- BY Alex Schymyck
High Court provides guidance on interaction between Schedule 10 accommodation and Care Act duties
In two mammoth judgments, Fordham J has given detailed guidance about the duties owed to disabled people on immigration bail by the Home Office and local authorities. The two judgments, BLZ No. 1: R (BLZ) v Secretary of State for the Home Department [2025] EWHC 153 (Admin) and BLZ No.2: R (BLZ) v Leeds City Council [2025] EWHC 154 (Admin) run to a total of 151 paragraphs and cover a huge range of issues.
Background
This issue arose in a factual context that will be familiar to those who represent immigration detainees. The Home Secretary decided to release BLZ to Schedule 10 accommodation without any consideration of his physical and mental disabilities and his accompanying complex care needs.
Thereafter, there was a long battle by judicial review to obtain suitable accommodation for BLZ, with several interim relief hearings and a breached court order. The facts are shocking with BLZ repeatedly accommodated in accommodation with stairs and without adequate care, leading to him suffering from seizures, falls and accidental drug overdoses.
The judicial review
One of the many points of interest about this case is that the court refused the Home Secretary’s request for the matter to be transferred to the Kings Bench Division for trial in order to resolve the factual disputes with live evidence. Instead, Fordham J resolved the factual disputes using documentary evidence. It is a useful illustration of the possibility of doing so within a judicial review claim.
The judge also made helpful comments about proceeding to hear the challenge to the policy and practice of the Home Secretary in this area despite the fact that, by the time of the final hearing, BLZ had finally been placed in adequate accommodation and therefore the matter was in that sense ‘academic’.
The legislation and policy in this area is convoluted, but in short the key issue in this case was that there is a ‘policy gap’ whereby the provision in policy concerning accommodation for asylum-seekers and failed asylum-seekers to identify care needs and make Care Act referrals to local authorities was not replicated for people in Schedule 10 accommodation. The Home Secretary conceded that the policy gap existed and eventually conceded that she had breached the public sector equality duty. Fordham J also found that it was also a breach of the reasonable adjustments duty.
Significantly, the Home Secretary also ended up conceding during the hearing that she had unlawfully failed to carry out a multi-disciplinary safe release meeting prior to the claimant’s release and unlawfully failed to make a referral to the relevant local authority for a needs assessment. Strikingly, the Home Secretary elected not to provide any direct evidence from any the caseworkers involved in the actual decision-making. Fordham J used that as a basis for drawing an adverse inference against her:
No evidence has been adduced that the caseworkers responsible for allocation of HOBA (the CAT caseworker) and Safe-Release planning (the CDT caseworker) thought about potential care and support needs or a multi-disciplinary meeting or an anticipatory referral. I find that they did not do so, and that they had no identified good reason for not doing so. The absence of evidence about the individual decision-making at the relevant time itself supports this adverse inference of fact: see VC at §§28, 68. It being necessarily implicit in DSO 08/2016 §§62-63 that caseworkers will think about potential care and support needs, about expedited multi-disciplinary meetings and about anticipatory local authority referral, the unjustified failure to think about those things was an Adherence breach. On the facts and in the circumstances of the present case, it was unreasonable – as being outside the range of reasonable responses – not to action either an expedited multi-disciplinary meeting or an anticipatory referral for a local authority care and support needs assessment; or even to consider doing so. This means that on Issues (2b) and (3a) the Claimant succeeds.
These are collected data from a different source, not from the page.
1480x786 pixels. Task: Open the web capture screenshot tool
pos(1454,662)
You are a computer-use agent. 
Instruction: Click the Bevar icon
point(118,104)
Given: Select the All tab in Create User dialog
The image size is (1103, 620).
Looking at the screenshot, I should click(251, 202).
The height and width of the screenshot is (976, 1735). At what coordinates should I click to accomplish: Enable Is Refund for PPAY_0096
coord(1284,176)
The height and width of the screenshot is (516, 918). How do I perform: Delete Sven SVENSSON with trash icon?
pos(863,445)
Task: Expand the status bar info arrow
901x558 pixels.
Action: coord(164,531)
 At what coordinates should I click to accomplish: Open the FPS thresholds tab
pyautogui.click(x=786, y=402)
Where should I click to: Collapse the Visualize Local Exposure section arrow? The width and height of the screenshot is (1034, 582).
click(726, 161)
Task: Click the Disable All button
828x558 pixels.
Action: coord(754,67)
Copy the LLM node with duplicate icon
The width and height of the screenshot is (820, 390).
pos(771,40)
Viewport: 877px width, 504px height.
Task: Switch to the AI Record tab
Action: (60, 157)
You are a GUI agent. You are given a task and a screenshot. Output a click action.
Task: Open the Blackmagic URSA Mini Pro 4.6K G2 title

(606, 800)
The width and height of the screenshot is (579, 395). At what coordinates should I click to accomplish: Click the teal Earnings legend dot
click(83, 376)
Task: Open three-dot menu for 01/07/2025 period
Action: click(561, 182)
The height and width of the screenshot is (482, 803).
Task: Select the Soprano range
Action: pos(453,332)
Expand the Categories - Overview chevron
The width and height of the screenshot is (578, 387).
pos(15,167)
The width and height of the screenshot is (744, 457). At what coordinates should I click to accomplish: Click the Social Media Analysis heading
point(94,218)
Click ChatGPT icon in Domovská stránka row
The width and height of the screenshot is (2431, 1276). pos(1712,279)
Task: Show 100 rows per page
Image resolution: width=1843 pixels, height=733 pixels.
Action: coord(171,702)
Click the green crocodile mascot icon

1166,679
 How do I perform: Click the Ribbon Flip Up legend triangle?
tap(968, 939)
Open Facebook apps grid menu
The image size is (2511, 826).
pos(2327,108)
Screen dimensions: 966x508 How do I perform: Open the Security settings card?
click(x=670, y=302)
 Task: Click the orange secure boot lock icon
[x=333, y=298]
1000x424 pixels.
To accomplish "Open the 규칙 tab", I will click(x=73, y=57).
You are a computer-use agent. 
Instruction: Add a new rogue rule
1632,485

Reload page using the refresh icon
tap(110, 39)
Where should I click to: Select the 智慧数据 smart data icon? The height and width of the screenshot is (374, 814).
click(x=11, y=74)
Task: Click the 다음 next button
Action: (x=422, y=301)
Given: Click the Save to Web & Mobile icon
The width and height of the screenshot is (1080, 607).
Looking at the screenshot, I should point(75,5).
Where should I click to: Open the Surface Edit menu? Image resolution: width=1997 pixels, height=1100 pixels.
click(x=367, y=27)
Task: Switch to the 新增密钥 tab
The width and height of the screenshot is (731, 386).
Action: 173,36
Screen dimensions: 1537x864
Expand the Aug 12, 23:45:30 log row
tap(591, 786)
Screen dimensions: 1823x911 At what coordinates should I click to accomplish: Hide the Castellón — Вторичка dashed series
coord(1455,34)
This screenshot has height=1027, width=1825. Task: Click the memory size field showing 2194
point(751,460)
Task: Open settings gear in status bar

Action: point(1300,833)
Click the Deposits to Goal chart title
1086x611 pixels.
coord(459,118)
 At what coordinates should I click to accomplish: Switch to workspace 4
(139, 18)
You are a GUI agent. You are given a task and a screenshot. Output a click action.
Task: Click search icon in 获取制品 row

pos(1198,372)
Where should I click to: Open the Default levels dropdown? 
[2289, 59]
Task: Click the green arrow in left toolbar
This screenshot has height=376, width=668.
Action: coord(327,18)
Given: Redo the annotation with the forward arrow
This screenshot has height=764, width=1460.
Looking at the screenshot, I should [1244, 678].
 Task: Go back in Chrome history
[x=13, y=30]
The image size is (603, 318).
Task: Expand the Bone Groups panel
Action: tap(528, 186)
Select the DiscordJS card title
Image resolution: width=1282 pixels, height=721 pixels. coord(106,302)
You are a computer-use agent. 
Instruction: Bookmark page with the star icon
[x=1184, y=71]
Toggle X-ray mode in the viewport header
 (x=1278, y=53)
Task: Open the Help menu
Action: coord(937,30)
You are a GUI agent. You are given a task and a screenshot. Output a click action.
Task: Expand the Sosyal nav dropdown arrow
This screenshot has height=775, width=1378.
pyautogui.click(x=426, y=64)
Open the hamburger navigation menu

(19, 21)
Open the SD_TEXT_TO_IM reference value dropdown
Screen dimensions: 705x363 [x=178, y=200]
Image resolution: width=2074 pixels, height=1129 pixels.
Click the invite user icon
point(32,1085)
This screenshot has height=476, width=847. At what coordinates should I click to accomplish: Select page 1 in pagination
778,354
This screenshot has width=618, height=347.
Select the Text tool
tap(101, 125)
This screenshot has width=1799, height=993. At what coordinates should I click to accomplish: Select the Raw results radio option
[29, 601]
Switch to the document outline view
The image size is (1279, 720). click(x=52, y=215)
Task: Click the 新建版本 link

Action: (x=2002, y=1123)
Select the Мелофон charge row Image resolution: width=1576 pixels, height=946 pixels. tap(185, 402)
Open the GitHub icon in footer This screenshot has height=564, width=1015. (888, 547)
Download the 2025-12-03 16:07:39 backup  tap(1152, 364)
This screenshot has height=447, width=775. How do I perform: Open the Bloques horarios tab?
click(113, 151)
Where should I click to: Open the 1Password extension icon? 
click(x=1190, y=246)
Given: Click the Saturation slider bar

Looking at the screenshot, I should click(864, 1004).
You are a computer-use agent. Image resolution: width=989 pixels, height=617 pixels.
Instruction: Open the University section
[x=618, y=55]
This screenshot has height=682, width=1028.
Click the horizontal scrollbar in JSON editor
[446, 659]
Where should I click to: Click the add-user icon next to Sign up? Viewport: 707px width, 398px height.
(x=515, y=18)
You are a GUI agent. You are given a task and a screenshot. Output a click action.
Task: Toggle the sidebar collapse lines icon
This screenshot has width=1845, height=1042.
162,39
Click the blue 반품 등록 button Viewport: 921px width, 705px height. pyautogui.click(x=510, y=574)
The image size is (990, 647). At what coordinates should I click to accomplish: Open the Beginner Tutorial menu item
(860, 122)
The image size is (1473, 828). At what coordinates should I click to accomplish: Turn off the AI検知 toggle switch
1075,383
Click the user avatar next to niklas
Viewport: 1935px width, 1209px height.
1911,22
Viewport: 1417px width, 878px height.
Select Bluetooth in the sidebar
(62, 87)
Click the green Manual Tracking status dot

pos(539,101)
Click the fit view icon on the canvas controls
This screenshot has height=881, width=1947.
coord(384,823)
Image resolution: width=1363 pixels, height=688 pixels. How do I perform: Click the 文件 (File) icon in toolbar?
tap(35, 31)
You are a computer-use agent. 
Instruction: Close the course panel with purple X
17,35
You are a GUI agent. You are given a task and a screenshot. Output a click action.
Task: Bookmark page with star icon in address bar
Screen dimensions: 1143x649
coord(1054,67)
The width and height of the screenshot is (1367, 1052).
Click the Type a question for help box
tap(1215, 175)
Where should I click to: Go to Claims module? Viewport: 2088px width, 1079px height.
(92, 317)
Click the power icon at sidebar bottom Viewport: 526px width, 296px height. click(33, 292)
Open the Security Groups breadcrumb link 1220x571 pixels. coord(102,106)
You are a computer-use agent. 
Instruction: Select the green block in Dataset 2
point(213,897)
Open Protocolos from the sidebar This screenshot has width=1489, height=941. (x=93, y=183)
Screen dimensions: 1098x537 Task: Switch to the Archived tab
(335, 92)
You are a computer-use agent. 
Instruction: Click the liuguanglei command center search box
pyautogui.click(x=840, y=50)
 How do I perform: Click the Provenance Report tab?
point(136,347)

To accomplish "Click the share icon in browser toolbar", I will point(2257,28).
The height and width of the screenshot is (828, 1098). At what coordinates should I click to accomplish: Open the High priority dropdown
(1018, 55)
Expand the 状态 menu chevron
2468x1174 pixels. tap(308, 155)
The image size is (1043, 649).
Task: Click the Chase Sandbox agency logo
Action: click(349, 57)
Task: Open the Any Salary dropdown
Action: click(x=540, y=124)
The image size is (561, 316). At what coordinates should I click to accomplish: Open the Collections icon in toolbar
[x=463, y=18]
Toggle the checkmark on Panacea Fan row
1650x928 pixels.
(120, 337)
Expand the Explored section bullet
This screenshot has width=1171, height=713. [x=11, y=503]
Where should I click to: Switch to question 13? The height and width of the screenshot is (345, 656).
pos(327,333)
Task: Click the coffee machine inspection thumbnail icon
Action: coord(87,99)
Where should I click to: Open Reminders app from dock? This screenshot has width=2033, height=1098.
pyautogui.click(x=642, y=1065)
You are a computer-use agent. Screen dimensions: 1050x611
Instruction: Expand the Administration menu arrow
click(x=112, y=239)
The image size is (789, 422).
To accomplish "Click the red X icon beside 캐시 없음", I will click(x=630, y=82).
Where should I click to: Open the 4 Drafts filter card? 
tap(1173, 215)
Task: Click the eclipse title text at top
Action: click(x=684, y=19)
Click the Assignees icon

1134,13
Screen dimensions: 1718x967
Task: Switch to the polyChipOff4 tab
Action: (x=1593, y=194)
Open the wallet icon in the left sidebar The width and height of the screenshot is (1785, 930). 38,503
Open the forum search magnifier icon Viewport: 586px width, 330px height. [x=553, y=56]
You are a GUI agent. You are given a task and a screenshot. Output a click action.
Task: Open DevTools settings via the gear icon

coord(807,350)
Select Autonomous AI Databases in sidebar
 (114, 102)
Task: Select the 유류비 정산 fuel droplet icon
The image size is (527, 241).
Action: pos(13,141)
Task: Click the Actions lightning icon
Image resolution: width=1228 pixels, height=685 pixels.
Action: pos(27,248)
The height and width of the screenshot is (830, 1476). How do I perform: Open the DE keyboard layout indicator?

Perhaps unsurprisingly, the court also identified that the Home Secretary’s decision to continue providing BLZ with accommodation with stairs despite having been warned it was unsuitable for him was a breach of her duty to provide adequate accommodation and amounted to unlawful discrimination under the Equality Act.
Conclusion
The claim against the Home Secretary was not entirely successful. The court declined to find that any of this had breached the claimant’s ECHR rights including no systemic ECHR breaches. But overall, this is a fantastic result and vindication of a long fight by BLZ’s legal team to obtain appropriate accommodation for him.
As a footnote, in BLZ No. 2, Fordham J found that the local authority was entitled to rely on the provision of Schedule 10 accommodation in order to conclude that it was not duty bound to provide accommodation under the Care Act 2014. However, unusually, Fordham J granted permission to appeal on that point himself, therefore watch this space for further developments.